**GIVEN EXERCISE A**
List every city named in the passage about Joe Starkey.

**TEXT PASSAGE**
-- Start --
But the elements and emotion attached to one of the most incredible unscripted sporting moments eventually broke through the media barriers of the time and reached a larger audience. The call also made Starkey into a celebrity.

Once, Starkey and Diane were vacationing in Tokyo when a Cal fan spotted him and said, “Oh, Joe Starkey, the band is on the field.” The same thing happened when they went to Athens.

“He’s been recognized in all sorts of places,” Diane said.

In 1987, Starkey and Diane took their youngest son Rob, then 11, on a summer trip to Italy and Greece. The vacation ended in Rome at the Cavalieri Hilton hotel. On a blisteringly hot day, Starkey’s wife and son decided to take a nap, so he grabbed a book and went down to the hotel pool.

While Starkey read poolside, the Rolling Stones, who were performing in Rome, and their families sat down next to him. Starkey and Charlie Watts, the Stones’ legendary drummer, struck up a conversation about the band’s tour through Europe.
-- End --
**PROVIDED INFORMATION**
-- Start --
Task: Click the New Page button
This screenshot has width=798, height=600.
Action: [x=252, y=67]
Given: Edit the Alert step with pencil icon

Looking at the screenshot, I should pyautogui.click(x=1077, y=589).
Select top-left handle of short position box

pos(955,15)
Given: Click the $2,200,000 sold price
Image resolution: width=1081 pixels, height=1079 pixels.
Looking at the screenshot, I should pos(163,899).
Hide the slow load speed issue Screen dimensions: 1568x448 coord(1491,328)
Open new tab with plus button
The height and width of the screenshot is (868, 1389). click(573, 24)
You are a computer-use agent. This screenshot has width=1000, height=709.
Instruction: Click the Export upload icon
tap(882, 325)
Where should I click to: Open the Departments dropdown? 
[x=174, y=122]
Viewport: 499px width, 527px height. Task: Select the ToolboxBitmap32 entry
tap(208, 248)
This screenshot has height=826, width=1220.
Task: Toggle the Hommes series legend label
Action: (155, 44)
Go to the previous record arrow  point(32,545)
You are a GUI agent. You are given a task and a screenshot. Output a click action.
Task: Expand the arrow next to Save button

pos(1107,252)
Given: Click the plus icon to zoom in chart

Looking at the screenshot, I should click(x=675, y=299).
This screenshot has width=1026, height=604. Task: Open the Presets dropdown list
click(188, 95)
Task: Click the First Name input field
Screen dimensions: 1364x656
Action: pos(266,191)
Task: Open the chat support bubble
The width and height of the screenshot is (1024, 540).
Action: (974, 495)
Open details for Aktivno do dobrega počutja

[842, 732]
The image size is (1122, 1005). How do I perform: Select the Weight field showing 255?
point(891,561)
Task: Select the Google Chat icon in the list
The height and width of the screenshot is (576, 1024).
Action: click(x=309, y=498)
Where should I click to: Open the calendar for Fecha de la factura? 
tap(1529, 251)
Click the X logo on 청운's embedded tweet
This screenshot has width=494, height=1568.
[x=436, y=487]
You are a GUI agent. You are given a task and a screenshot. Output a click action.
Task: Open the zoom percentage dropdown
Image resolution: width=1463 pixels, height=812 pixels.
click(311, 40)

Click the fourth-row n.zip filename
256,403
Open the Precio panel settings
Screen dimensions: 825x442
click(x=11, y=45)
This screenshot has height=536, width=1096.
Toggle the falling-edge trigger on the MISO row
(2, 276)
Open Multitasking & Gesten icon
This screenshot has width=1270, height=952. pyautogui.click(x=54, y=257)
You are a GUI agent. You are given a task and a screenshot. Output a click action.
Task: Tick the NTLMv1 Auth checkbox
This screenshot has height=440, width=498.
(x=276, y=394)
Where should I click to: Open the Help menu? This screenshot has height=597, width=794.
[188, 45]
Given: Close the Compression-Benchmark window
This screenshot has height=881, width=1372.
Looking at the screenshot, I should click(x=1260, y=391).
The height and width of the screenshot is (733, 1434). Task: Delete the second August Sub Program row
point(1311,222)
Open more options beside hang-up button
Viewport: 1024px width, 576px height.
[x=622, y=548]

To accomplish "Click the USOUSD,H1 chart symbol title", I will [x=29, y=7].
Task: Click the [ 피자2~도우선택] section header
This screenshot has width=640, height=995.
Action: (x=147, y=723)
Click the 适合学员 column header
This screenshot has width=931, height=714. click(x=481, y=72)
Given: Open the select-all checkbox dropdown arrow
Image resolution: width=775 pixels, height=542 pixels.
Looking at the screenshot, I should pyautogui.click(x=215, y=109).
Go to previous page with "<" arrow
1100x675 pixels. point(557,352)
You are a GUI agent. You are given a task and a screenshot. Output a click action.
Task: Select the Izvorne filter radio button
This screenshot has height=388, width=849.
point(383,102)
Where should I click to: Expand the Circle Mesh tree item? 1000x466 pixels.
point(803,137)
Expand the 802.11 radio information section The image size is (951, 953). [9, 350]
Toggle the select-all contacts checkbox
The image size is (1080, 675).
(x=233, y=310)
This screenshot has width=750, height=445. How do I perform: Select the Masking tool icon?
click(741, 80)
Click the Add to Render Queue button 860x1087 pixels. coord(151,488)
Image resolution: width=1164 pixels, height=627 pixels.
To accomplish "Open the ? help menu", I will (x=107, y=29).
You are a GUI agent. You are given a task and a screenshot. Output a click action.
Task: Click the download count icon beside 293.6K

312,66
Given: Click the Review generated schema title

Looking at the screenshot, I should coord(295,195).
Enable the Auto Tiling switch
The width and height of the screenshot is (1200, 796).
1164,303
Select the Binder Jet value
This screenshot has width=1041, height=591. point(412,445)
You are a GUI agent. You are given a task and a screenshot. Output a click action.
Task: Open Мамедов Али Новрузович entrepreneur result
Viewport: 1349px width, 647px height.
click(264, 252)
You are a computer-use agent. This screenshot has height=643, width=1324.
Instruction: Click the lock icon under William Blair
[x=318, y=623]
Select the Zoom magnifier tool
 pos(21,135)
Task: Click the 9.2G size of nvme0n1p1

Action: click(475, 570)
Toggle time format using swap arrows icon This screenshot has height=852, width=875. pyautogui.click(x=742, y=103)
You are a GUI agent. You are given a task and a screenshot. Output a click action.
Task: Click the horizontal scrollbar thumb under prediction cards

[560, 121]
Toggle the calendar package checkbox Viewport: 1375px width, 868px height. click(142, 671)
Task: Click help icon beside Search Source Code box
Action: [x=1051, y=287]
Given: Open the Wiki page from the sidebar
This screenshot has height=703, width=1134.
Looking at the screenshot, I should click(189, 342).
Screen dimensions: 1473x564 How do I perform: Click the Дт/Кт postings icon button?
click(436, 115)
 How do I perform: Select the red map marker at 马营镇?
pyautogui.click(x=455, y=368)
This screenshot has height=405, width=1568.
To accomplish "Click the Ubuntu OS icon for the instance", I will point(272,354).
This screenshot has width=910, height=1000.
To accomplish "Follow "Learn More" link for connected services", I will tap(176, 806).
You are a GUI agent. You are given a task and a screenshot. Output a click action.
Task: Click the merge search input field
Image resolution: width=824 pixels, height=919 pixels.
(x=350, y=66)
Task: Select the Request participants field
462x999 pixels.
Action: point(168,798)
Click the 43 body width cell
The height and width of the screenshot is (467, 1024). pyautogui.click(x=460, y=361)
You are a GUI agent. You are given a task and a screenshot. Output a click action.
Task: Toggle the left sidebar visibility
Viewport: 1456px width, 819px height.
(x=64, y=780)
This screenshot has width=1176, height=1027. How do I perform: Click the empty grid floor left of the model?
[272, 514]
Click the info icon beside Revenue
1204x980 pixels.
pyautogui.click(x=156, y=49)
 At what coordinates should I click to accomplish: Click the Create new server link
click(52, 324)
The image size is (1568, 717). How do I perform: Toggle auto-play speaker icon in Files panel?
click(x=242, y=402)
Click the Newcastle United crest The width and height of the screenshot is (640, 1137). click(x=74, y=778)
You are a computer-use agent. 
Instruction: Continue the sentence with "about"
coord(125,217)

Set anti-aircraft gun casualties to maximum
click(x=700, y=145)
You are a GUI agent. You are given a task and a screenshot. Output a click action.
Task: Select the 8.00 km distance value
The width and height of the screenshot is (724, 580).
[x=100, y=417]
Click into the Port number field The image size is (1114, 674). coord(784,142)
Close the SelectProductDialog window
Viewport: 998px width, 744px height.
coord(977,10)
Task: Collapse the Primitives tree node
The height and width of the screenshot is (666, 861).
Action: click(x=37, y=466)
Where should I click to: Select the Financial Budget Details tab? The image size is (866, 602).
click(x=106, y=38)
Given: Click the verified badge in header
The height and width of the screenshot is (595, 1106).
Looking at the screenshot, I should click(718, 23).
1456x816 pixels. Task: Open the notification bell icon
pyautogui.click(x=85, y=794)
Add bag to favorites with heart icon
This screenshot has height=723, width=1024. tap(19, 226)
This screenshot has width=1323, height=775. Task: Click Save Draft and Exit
-- End --
**GIVEN EXERCISE B**
Turn the entries from the line containing "Task: Collapse the Primitives tree node" through the last line of the entries into a JSON list of strings, one string per line.

**EXERCISE RESULT A**
Tokyo, Athens, Rome

**EXERCISE RESULT B**
[
  "Task: Collapse the Primitives tree node",
  "The height and width of the screenshot is (666, 861).",
  "Action: click(x=37, y=466)",
  "Where should I click to: Select the Financial Budget Details tab? The image size is (866, 602).",
  "click(x=106, y=38)",
  "Given: Click the verified badge in header",
  "The height and width of the screenshot is (595, 1106).",
  "Looking at the screenshot, I should click(718, 23).",
  "1456x816 pixels. Task: Open the notification bell icon",
  "pyautogui.click(x=85, y=794)",
  "Add bag to favorites with heart icon",
  "This screenshot has height=723, width=1024. tap(19, 226)",
  "This screenshot has width=1323, height=775. Task: Click Save Draft and Exit"
]